Source: Communist Review, June 1922, Vol. 3, No. 2.
Publisher: Communist Party Great Britain
Transcription/Markup: Brian Reid
Public Domain: Marxists Internet Archive (2007). You may freely copy, distribute, display and perform this work; as well as make derivative and commercial works. Please credit “Marxists Internet Archive” as your source.
The A.B.C. of Communism
By N. Buharin and E. Preobrazhensky.
Translated from the Russian by Eden and Cedar Paul.
422 pages. 3s. paper covers. 6s. cloth covers.
Communist Party, 16, King Street, London, W.C. 2.
THE publication of this book has been awaited with great interest. It is nothing more or less, as the title indicates, than a popular encyclopædia of Communism. The volume is divided into two parts; one deals with Communist theory and the other with the practical implications of the proletarian revolution. Beginning with an outline on the Communist Party programme, the book gives a brilliant outline of Marxian Economics which is dealt with in the most elementary language. The opening chapters would make an admirable reading lesson for groups entering upon a study of Economics.

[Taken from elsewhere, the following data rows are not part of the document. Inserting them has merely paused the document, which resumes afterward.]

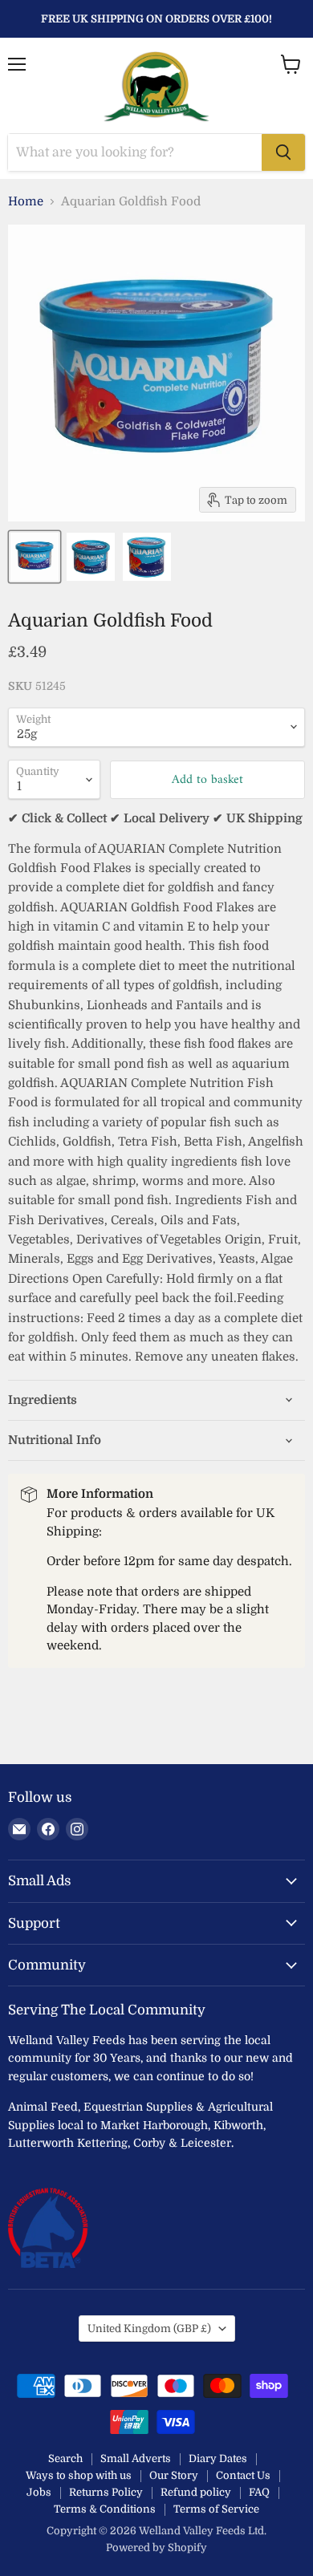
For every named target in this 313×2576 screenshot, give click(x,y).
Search (65, 2458)
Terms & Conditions (105, 2509)
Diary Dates (218, 2458)
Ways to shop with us (79, 2475)
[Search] (283, 152)
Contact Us (243, 2475)
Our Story (173, 2475)
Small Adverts (135, 2458)
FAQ (259, 2492)
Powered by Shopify (156, 2548)
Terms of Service (216, 2509)
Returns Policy (106, 2492)
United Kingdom (149, 2328)
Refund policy (196, 2492)
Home (25, 202)
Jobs (38, 2492)
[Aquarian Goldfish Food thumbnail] (34, 556)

Having analysed the essence of capitalism the authors pass on to a detailed examination regarding the upbuilding of Communism. This will be of the utmost importance to British readers. We cannot know too much of the experiences of the Russian revolution. We cannot spend too much time studying the trials and struggles of the Russian masses to build up the Soviet Republic. The Russian revolution has been one of the greatest happenings in history, and it behoves us to watch how the Soviets came into being and how they carried out their various functions during the intense moments of revolutionary crisis.

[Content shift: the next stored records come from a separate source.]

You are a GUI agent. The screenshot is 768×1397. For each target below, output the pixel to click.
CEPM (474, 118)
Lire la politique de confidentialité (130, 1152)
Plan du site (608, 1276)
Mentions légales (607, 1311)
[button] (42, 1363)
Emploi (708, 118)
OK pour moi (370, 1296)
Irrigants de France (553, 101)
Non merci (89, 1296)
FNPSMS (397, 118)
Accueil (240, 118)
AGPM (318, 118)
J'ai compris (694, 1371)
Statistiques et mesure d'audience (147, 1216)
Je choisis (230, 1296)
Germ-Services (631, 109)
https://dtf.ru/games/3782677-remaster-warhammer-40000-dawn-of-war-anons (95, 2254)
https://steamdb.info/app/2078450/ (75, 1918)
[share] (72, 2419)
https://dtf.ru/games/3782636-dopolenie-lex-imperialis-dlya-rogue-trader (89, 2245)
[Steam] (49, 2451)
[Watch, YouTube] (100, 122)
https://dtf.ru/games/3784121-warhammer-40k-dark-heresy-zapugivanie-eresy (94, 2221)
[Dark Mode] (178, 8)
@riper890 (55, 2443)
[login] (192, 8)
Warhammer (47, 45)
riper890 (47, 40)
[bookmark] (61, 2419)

Before the revolutionary days of 1917 the Communist movement was based upon a series of theoretical assumptions which had never been tested by concrete experiences. The supreme value, therefore, of the A.B.C. is that the larger part of it deals with the practical problems which naturally arise in the destruction of the political power of the propertied class. Here we read of the actual and every day happenings of the revolution in its historic task of stamping out the old and creating the new. How far off seem the old days when the various aspects of the social revolution were set forth, theoretically, in a pamphlet or on a blackboard? We are now in a new world. Communism no longer means a series of conclusions based upon certain theoretical concepts; it has now become a definite policy in practice, it has descended from the sky of speculation and has become something of this earth earthy.
Step by step the authors show the need for the conquest of All Power by the masses. Never before has the reason for the dictatorship of the proletariat been so clearly and so convincingly stated. It is shown why a parliamentary government cannot emancipate the workers and why the Soviets not only embody the class-might of the masses but also supply the machinery for conducting the work of reconstructing the new social order. Problems of nationality, military organisation, education, religion, hygiene, etc., are faced and dealt with. The importance of industrial and agricultural organisation is examined in detail.
It is impossible to give any adequate idea of the scope of this great work. One might as well attempt to sum up the contents of the “Encyclopædia Britannica” in a short article as attempt to set forth the detailed contents of the A.B.C. in a brief review. We can only urge our readers to buy the book and read it for themselves. It should be made a standing rule in the Party for every member to read the A.B.C. and for every branch to discuss it. It is the largest and most important book yet published by the Communist Party. It is well printed in good large round type, and as it contains 427 pages it is the best 3s. book at present before the reading public. The translation has been splendidly done by Eden and Cedar Paul, who have also prepared a good index and a bibliography.